Lake Stevens sophomore started with hockey, now excels in tennis
But the other sport that the Vikings tennis player competes in is far from ordinary. Since Huot was 5-years-old she’s played hockey. Two years ago she felt it was time for a change, so she took up tennis.
“The hockey gave me a lot of that hand-eye coordination,” said Huot, who credits some of her success on the tennis court to skills she learned on the ice. “I was just really quick on my feet and I was able to pick (tennis) up really fast.”
Despite picking up tennis seriously just before high school, Huot has emerged as one of Lake Stevens’ most talented players. She has started this season as the No. 3 singles player behind Megan and Erin Huffman, a pair of talented senior twins for the Vikings. The Huffman’s, who placed fifth as a doubles pair at the 4A state tournament a year ago, will move over to doubles at midseason and Huot will take over at No. 1 singles just as she did a year ago.
Huot’s rapid rise from tennis novice to one of the top players for Lake Stevens can be credited mostly to her work ethic and willingness to learn.
“She’s very polished for a sophomore,” Lake Stevens tennis coach Jesse Bloomberg said. “And she’s very coachable, not just in the sense that she’s a pleasure to be around, but you can tell her to do something and try to change something and you can see her actively implement that into her game. Very few people are able to do that so quickly.”
It’s not just coaches who find Huot a dream and a breath of fresh air. Teachers are also impressed. Despite holding down a class schedule that includes chemistry, pre-calculus and college-level Spanish, Huot maintains a 4.0 grade point average in the classroom.
Huot gets up early every day and goes to school until classes get out around just after 2 p.m. That leaves her with just over an hour to go home and start on her homework before she has to come back for tennis practice. And when practice ends, she heads back home to finish her homework.
“Eating and sleeping goes in there somewhere,” Huot added with a laugh.
And somehow, she not only succeeds, but excels at both athletics and academics.
“It’s truly beyond me,” Bloomberg said. “I have no idea how any human does that. I certainly couldn’t do that. I don’t ever see her stressing about that stuff. I think she’s quite gifted intellectually as well.”
Perhaps even more impressive than her accomplishment is how she’s handled all the success.
“What stands out to me about her is you never catch her bragging about anything,” Bloomberg said. “You almost have to pull it out of her, all these things she’s been involved in and how successful she’s been at everything, but she’s still very, very humble.”
Another factor in Huot’s improvement has been learning from her competition.

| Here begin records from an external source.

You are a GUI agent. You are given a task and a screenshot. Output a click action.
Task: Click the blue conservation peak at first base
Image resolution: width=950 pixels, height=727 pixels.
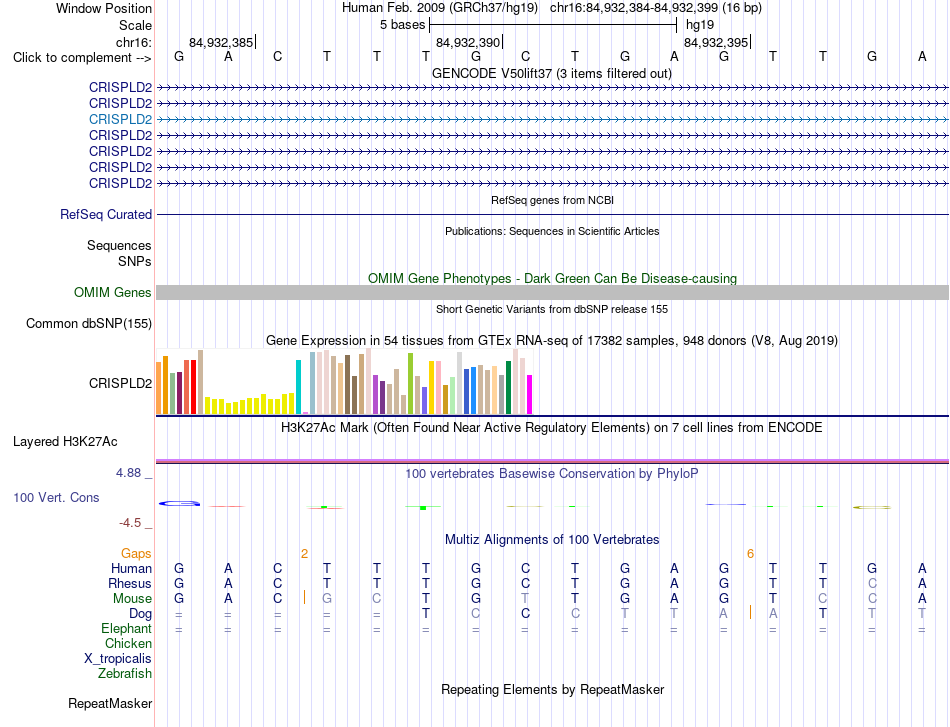click(x=179, y=503)
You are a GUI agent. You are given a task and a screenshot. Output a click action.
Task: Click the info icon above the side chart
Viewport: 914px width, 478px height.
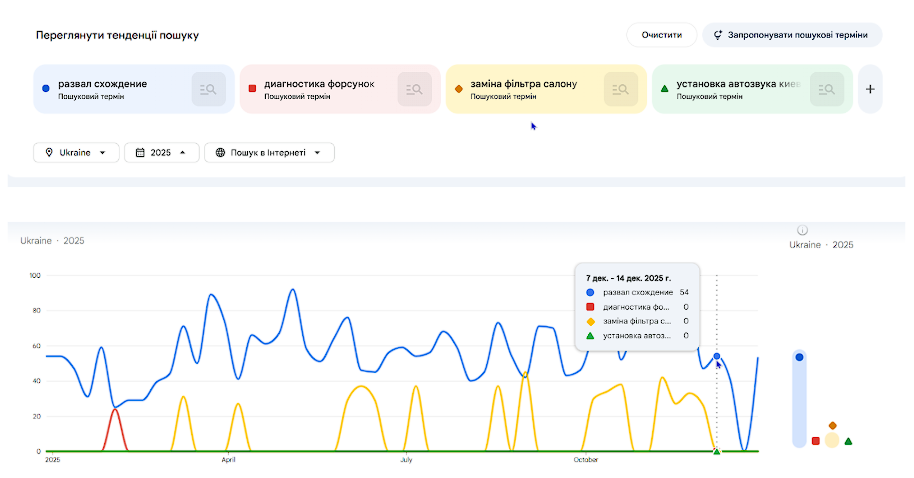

Going up against players like Kamiak’s Sally Park, who finished fourth at state a year ago, have shown Huot some of the things she needs to work on in her own game.
Huot admits she was shy at practice and timid on the court when she first joined the team at Lake Stevens, but facing tougher competition has also given her become more confident in matches.
The biggest influence on Huot’s game has been the two players she competes against nearly every day in practice — the Huffman twins.
“I always like to play people that are better than me because that’s when you really learn,” Huot said. “I feel like playing them really helped me a lot. They know my weaknesses because they’ve seen me play and they are so experienced and great at that. It’s really great when they actually work with me and give me their knowledge.”
That knowledge, added to the hard work Huot has put in since last season ended, has her poised to give either of the Huffman sisters a difficult match in practice challenges.
“Last year she couldn’t have beaten the twins,” Bloomberg said. “This year they are at about the same level.”
Huot said her goal is to make it back to districts this season and she hopes to advance to state, if not this year, sometime before she graduates in 2016.
Looking at the success she’s had in almost everything she does, there’s no reason to think it won’t happen.
“Whatever she decides she wants to focus on, she’s going to be great at it,” Bloomberg said. “Or she’s just going to be a well-rounded awesome human. The whole world really is her oyster.”
After over a decade of hockey, Huot said she still loves the game, but for now tennis is the main focus.
“Really for me, it (hockey) has been for fun,” Huot said. “I’ve debated going to a girls league and trying to play in college, but then I started playing tennis and my love for this sport is constantly growing.”